** Opening Input for this task block **
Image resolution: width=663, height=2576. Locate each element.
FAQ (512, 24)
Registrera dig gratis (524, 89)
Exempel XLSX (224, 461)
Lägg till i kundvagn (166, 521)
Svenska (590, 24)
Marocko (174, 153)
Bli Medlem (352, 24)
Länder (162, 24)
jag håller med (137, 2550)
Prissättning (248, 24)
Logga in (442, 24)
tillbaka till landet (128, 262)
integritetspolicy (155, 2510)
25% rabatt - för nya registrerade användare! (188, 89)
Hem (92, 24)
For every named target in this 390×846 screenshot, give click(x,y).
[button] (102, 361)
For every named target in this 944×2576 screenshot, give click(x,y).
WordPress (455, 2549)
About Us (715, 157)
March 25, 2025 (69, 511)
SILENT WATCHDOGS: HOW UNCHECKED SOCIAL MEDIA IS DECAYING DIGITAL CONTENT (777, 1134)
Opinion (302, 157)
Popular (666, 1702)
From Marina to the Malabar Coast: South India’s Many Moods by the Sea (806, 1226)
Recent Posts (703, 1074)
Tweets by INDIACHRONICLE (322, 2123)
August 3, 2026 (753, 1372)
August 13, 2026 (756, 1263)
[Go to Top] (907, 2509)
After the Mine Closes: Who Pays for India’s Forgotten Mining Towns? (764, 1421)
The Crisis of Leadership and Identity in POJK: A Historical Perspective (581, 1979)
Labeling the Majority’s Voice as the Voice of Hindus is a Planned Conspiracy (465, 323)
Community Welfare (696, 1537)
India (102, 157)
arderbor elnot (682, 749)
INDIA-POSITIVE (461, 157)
** Closing Input for this task block **
▸ Exercise details: Using the records above, pull out each line where the word "screenshot" occurs.

▸ Solution for this exercise:
For every named target in this 390×846 screenshot, give click(x,y).
For every named target in this 944×2576 screenshot, give click(x,y).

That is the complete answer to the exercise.